>> Begin READING TEXT

And now finalizing dim_customers:

In [60]:
df_customer_with_address = pd.merge(df_customer, df_address_with_info, on='address_id', how='inner')
df_customer_with_address.drop(['address_id'], axis=1, inplace=True)

df_customer_with_address.head()

Unnamed: 0,customer_key,customer_id,first_name,last_name,email,active,account_create_date_key,address,district,postal_code,city,country
0,1,1,MARY,SMITH,MARY.SMITH@sakilacustomer.org,1,20060214,1913 Hanoi Way,Nagasaki,35200.0,Sasebo,Japan
1,2,2,PATRICIA,JOHNSON,PATRICIA.JOHNSON@sakilacustomer.org,1,20060214,1121 Loja Avenue,California,17886.0,San Bernardino,United States
2,3,3,LINDA,WILLIAMS,LINDA.WILLIAMS@sakilacustomer.org,1,20060214,692 Joliet Street,Attika,83579.0,Athenai,Greece
3,4,4,BARBARA,JONES,BARBARA.JONES@sakilacustomer.org,1,20060214,1566 Inegl Manor,Mandalay,53561.0,Myingyan,Myanmar
4,5,5,ELIZABETH,BROWN,ELIZABETH.BROWN@sakilacustomer.org,1,20060214,53 Idfu Parkway,Nantou,42399.0,Nantou,Taiwan


And now, pushing everything to the OLAP database:

In [61]:
db_operation = "insert"

tables = [('dim_customers', df_customer_with_address, 'customer_key')]

In [62]:
for table_name, dataframe, primary_key in tables:
    set_dataframe(mysql_args['uid'], mysql_args['pwd'], mysql_args['hostname'], mysql_args['dst_db'], dataframe, table_name, primary_key, db_operation)

>> End READING TEXT
>> Begin LISTED ENTRIES

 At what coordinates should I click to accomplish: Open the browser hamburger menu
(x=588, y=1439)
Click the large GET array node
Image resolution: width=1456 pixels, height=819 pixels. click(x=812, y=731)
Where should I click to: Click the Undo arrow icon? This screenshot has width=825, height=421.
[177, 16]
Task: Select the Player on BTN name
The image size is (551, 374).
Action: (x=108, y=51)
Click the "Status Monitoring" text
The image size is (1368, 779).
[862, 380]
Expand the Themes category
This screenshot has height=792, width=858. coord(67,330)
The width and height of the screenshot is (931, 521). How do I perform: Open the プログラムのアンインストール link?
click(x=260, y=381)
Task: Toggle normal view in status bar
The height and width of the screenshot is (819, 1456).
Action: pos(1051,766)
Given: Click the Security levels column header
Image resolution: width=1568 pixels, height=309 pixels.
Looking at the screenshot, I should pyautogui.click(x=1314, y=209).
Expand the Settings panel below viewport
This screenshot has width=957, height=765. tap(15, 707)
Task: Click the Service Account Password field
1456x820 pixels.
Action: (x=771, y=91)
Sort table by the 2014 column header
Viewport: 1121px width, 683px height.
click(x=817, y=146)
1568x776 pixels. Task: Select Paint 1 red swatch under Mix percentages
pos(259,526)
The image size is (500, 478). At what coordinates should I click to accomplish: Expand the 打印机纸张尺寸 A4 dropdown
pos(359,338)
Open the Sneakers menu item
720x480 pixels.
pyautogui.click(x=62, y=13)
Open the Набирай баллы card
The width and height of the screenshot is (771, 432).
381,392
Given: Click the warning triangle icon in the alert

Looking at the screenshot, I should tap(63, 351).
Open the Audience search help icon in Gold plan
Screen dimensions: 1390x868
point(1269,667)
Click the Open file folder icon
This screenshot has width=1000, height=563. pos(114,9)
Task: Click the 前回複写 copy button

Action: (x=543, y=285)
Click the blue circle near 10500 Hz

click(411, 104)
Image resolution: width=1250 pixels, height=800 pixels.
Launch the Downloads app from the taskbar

>> End LISTED ENTRIES

### STATED TASK
Carry on the notebook text about building dim_customers and loading it into the OLAP database, starting right after its last line of code.

### THE OUTPUT
## Step 2.2: MongoDB data - Film Data
On top of just the Film entity I'll also be grabbing a separate "languages" table and JOINing the two so that the Film entity is a little bit more complete before throwing it into the OLAP database.

In [63]:
# Getting films collection
client = get_mongo_client(**mongodb_args)

query = {} # Select all elements (columns), and all documents (rows).
collection = "films"

df_films = get_mongo_dataframe(client, mongodb_args["db_name"], collection, query)
df_films.drop(['last_update', 'original_language_id'], axis=1, inplace=True)
df_films.head()

Unnamed: 0,film_id,title,description,release_year,language_id,rental_duration,rental_rate,length,replacement_cost,rating,special_features
0,1,ACADEMY DINOSAUR,A Epic Drama of a Feminist And a Mad Scientist...,2006,1,6,0.99,86,20.99,PG,"Deleted Scenes,Behind the Scenes"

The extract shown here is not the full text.